| Work to complete |
Can you print everything from the start of the records down to the line containing "at that location.", with both ends included and the pictures left out?

| Available records |
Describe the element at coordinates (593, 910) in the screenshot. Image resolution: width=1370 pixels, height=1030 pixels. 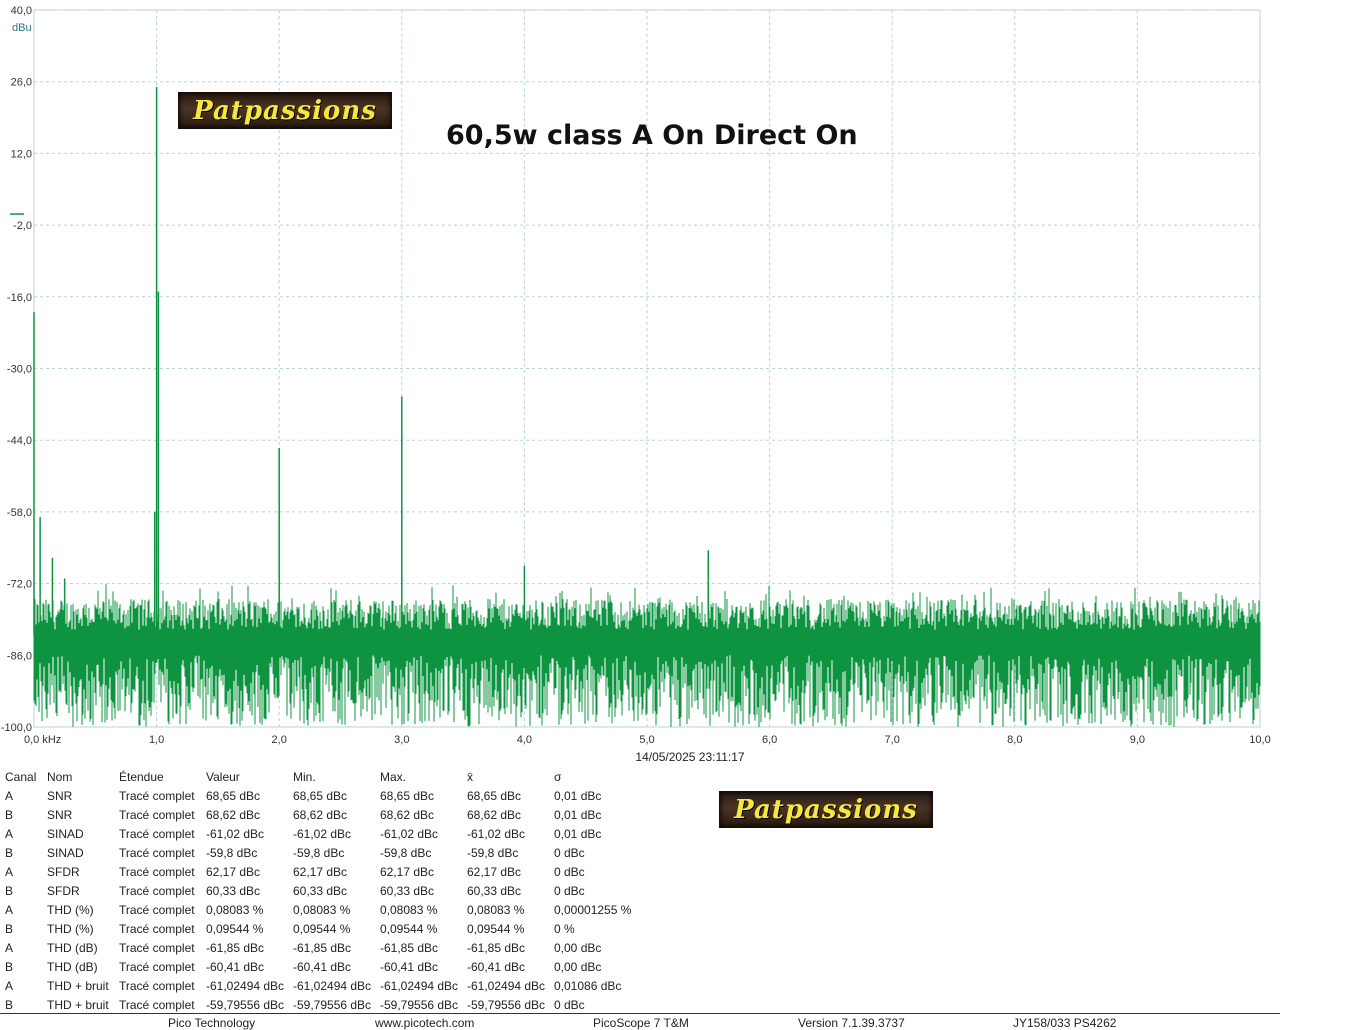
I see `measurement-cell: 0,00001255 %` at that location.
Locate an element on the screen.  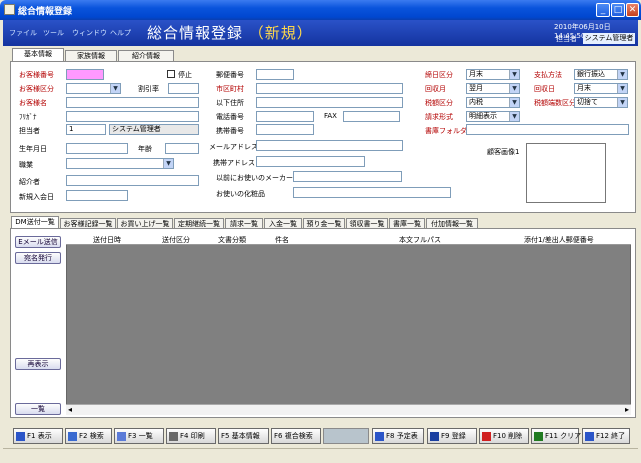
cosmetics-field is located at coordinates (372, 192).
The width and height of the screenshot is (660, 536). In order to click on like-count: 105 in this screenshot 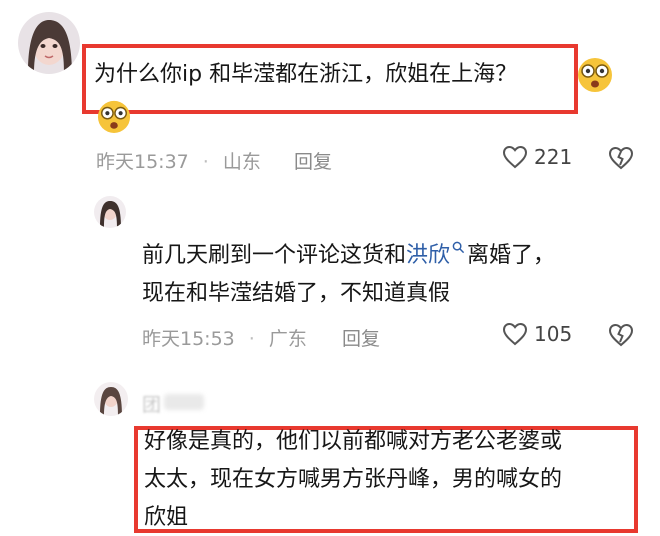, I will do `click(554, 334)`.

| Task solution |
Describe the element at coordinates (593, 910) in the screenshot. Image resolution: width=1370 pixels, height=1030 pixels. 
I see `measurement-cell: 0,00001255 %` at that location.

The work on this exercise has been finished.